#### [Selected extract]
--- START ---

(529e) Optimizing Powder Behavior through Crystallization Engineering

The crystallization of Active Pharmaceutical Ingredients (API's) is a critical processing step, not only for polymorph and impurity control, but also for the design of the necessary bulk powder properties that can enhance powder performance during the formulation process. Powder properties such as particle size, morphology, surface properties, and bulk density can be engineered through the crystallization.

This presentation will describe the development process of an API crystallization, its focus on optimization of bulk powder properties, and its successful scale-up into kilo lab and pilot plant.

Particle size was identified as one of the critical parameters in the determination of powder properties. The particle size distribution of a crystallization batch showed strong dependence on seed properties (i.e., surface area), and seeding conditions. In this study, seeds from different types of milling equipment were examined. Additionally, seed amount, seeding temperature, and cooling profile were studied in order to design a rugged crystallization protocol which could provide the desired particle size distribution at different scales. FBRM (Lasentec, in-line) and LLS (Malvern, off-line) were used to monitor particle size throughout these development studies.

--- END ---

Please resume the abstract on crystallization engineering for API powder properties, picking up right after its last sentence. The rows are separate material and are not part of the abstract on crystallization engineering.

#### [Stored rows]

--- START ---

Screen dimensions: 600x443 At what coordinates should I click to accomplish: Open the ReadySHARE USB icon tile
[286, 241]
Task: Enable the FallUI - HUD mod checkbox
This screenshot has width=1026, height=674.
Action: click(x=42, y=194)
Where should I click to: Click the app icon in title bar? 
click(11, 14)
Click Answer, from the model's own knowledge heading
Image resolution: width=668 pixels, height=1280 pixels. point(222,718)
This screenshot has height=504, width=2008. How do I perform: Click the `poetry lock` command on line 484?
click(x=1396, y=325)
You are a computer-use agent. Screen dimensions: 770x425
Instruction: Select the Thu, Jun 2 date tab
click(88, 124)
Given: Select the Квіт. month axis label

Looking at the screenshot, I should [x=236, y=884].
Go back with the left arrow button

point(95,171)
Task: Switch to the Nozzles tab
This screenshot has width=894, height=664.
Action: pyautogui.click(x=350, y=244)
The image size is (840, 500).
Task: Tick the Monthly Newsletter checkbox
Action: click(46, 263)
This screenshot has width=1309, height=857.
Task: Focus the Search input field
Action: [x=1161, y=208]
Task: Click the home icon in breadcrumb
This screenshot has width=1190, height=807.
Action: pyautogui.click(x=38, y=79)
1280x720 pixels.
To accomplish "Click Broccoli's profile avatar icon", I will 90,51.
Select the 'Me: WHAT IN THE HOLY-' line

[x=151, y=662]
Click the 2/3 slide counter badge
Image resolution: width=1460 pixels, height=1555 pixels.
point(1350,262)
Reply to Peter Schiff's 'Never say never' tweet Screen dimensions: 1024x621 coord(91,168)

--- END ---

#### [Response to the exercise]
In order to determine the effect of the API's bulk powder properties on the formulation process, a kilo-lab study was conducted. Material was produced with varying bulk properties through alterations in seeding and crystallization protocols. This study made it possible to (1) establish the crystallization parameter ranges; and (2) define the desirable API powder property ranges based on subsequent formulation and drug product behavior.